ほら、と私の腕と、守くんの腕とを比べる。どちらも健康的に日に焼けている。だけど、やっぱり私の方が細っこくて、守くんの普段はユニフォームでわからないけども、鍛えられた腕が随分と逞しく見えた。小さい頃は、そんな風には思わなかったのにな。

守くんは、しばらく私達の腕と、私の顔とを交互に見ていた。すると突然「よし!」と叫び、ぐいと私の手首を掴んで起き上がった。

「わっ!な、何、守くん」
「名前、せっかくプールがあるんだ、遊ぼうぜ!」
「え、ちょっと、待ってって、」

守くんは私の腕を引きながら裸足で駆け出す。そして横抱きにされたと思った途端、勢いよくプールに飛び込んだ。ばしゃりと水が跳ねた。視界が、きらきらと光る青い水でいっぱいになる。海だ。直感的にそう思った。しかしあまりにも唐突で頭がついていかない。

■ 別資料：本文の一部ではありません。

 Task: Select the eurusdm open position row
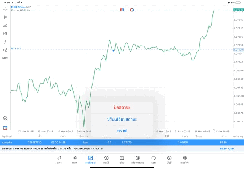(x=122, y=142)
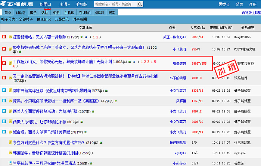Select the 健康知识 post category
This screenshot has width=261, height=166.
tap(44, 19)
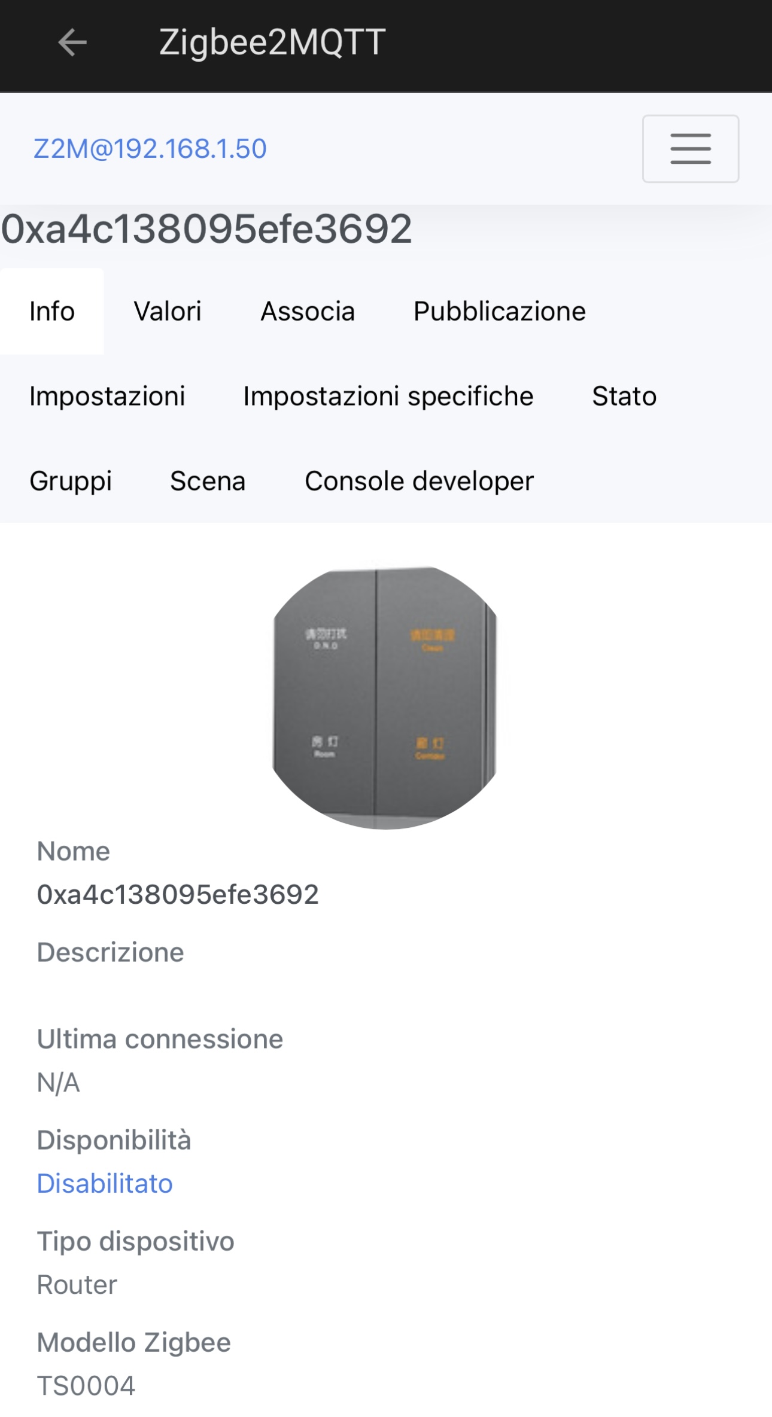Click the back arrow in the top bar
Screen dimensions: 772x1417
pos(72,42)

やっとの思いで水中から顔を出した。

「…ぷはっ!うっ、ま、まもる、くん、はぁっ、」
「うわーっ冷てぇ!」

守くんも私も全身びしょ濡れになりながら、顔を見合わせた。重くなった衣服。水に腰が浸かり身体中がひんやりと気持ちいい。守くんの髪が、頬に張り付いている。まだ信じられない気持ちだったけれど、すぐに笑いが込み上げてきた。なんだって守くんは、いつも突然なんだから。

「はは、ごめんごめん」
「もう、びっくりだよ」
「いいじゃないか。狭いけど冷たくて気持ちいいぜ!」

それにな、と守くんは付け足した。小さなビニールプールに中学生二人は厳しいらしく、脚が絡むように折り重なる。そんな窮屈ささえも今は心地好い。

「なんか、懐かしいじゃん」

ぱしゃり、と水が跳ねた。守くんは、いつもの屈託のない笑顔で私を見つめる。揺れる水面がまるで波のようだ。そんな波の中で、私の手を取る守くん。私は胸の中で霞みのように、それでもあたたかく広がる懐かしさと、ひんやりとした水の感覚、守くんの手のひらを感じながら瞳を閉じた。今、小さなビニールプールはまるで大きな海だった。